[CATALOGUE]Starting Data Model Subgroup

Mon Aug 2 13:04:30 PDT 2004

Pedro Osuna wrote:

>Dear all,
>
>at the last IVOA meeting in Cambridge, Boston, I approached Jonathan to
>get the vacant responsibility of coordinating the efforts in a
>"Catalogue" subgroup of the Data Model.
>  
>
It is great that someone is taking this on!

>
>
>
>DEFINITION OF A CATALOGUE
>-------------------------
>
>>From "Webster's Revised Unabridged Dictionary (1913)":
>
>"[...]A list or enumeration of names, or articles arranged
>methodically, often in alphabetical order; as, a catalogue of
>the students of a college, or of books, or of the stars.[...]"
>
>
>In the case of astronomy, thus, a catalogue would be a list or
>enumeration of certain astronomical objects (to be clarified later) in a
>certain order and including certain information per object.
>
>The definition of an astronomical object in this context would vary.
>An astronomical object could be anything from Stars to Galaxies, etc.,
>but also something more general like Observations, Sources or
>Observatories.
>
>In this sense, the Catalogue data model would not have to describe the
>inner details of the object it is cataloging, that should be described
>in other data models, but just the information relevant for the
>catalogue itself.  
>
I agree with everything up to this point.

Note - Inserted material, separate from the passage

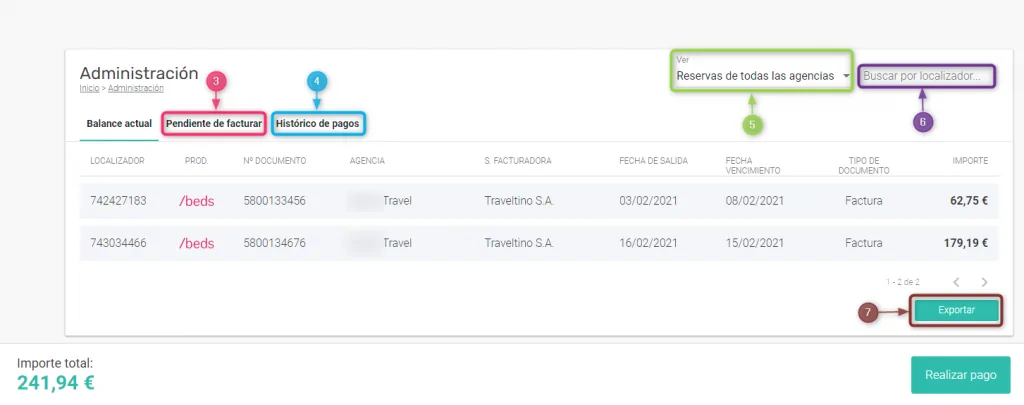Follow the Inicio breadcrumb link
The image size is (1024, 405).
click(89, 88)
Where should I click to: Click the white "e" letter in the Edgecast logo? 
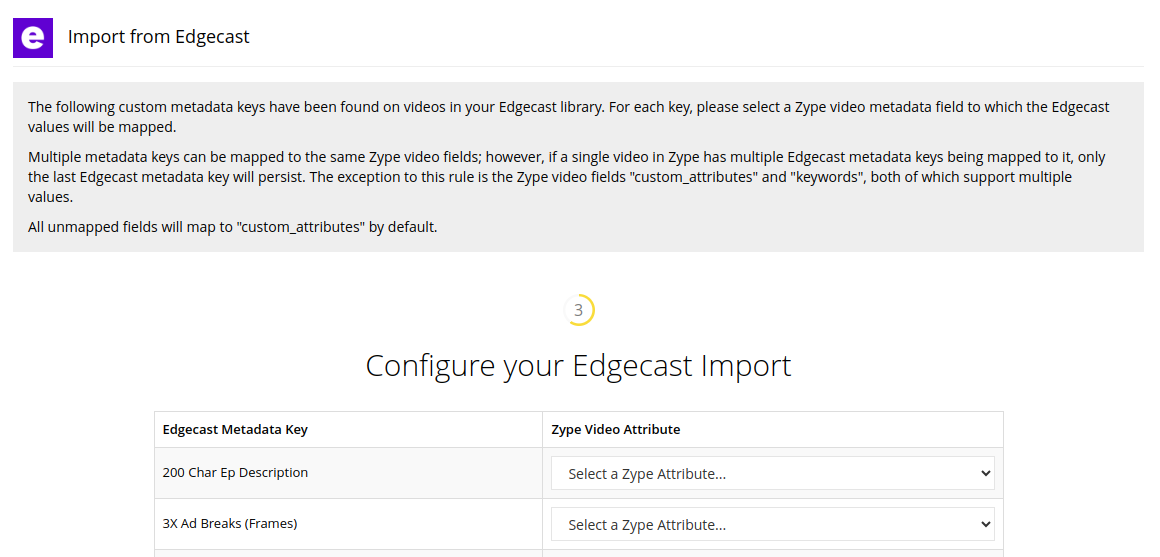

>It is also true that some of the internal properties
>of the astronomical objects would appear in the catalogue itself through
>its columns.
>
Here.  The mere mention of columns is, in my opinion, out of place.  The 
concept of rows and columns should not appear in any component of our 
data model.  They belong in a relational database data model.  Here I 
think we are working on a more abstract level in which objects may 
contain other objects.  This results in  tree-like structures.  We 
should worry about transformation into a set of interelated relational 
tables only after the VO data model for this is complete.  I believe 
that Roy correctly chimed in that  VOTable can  already do this only 
because Pedro incorrectly brought up the issue of  describing rows and 
columns.

>
>For example, the XMM-Newton "1XMM" is a list of serendipitous sources
>detected by the satellite in its observing campaign. The model for this
>catalogue could consist of things like the provenance (ESA), number of
>columns (400) number of rows (~32000), etc., or it might give more
>relevant information like: column number three in the catalogue is the
>Source.likelihood where likelihood is an attribute of the Source Data
>Model.
>I think this is an interesting point for discussion.....
>
>  
>
 A catalog should be a list of sourceObjects which 
holds/contains/aggregates  Quantities.  The quantities should be allowed 
to be of arbitrary depth and detail.  That is, one should be free to 
enter QuntitySets of QuantitySets.   To make this more concrete, lets 
talk about a general catalog of galaxies. We wish to provide at a 
minimum basic data about each galaxy (ie. simple quantities: magnitudes, 
ra, dec, morphological class).  Also, one wants the Observations of each 
galaxy, such as Image.  We may just want to hold crucial metadata about 
each image (exposure time, ra,dec, filter) and perhaps a URL to the 
actual data.  But we may want to group these images into various 
regions. So we have /galaxy/region/observation/image so far.  Region may 
specify not just the location on the celestial sphere, but  also give 
information on the type of region (spiral arm, interarm, open cluster 
region, outerhalo, etc). There may be photometry catalogs created from 
these images that are to be included.  These catalogs should have 
starObjects with mags with errors and filter info, and location pointers 
to pixel coordinates in the image.  Some of the photometryCatalogs are 
the children of  images but some may be concatention of several tables 
within a region.  That would be a child of the region.  Also in the 
region may be some higher resolution images in a crowded region 
(/galaxy/region/region/observation/photoCatalog).    We may want to 
point out variable stars, supernovae, etc so one has special subCatalogs 
of these.   There may be reasons for others to attach additional info 
about  the variable stars since they may be messing up the TRGB 
distances.  Finally there are outputs of the tip edge detectors and 
their input paramters as well.

Columns does not mean anything in this context.  Although one could and 
will provide a mechanism to serialize this by VOTABLE, a more object 
oriented method is prefered, not because it is easier for the human to 
read, but because it is easier for the machine to read.  To make it 
manageable to the human one has XSLT scripts for each object type.  One 
can provide skeleton views to see the general nested structure and then 
click on an object to display it more completely.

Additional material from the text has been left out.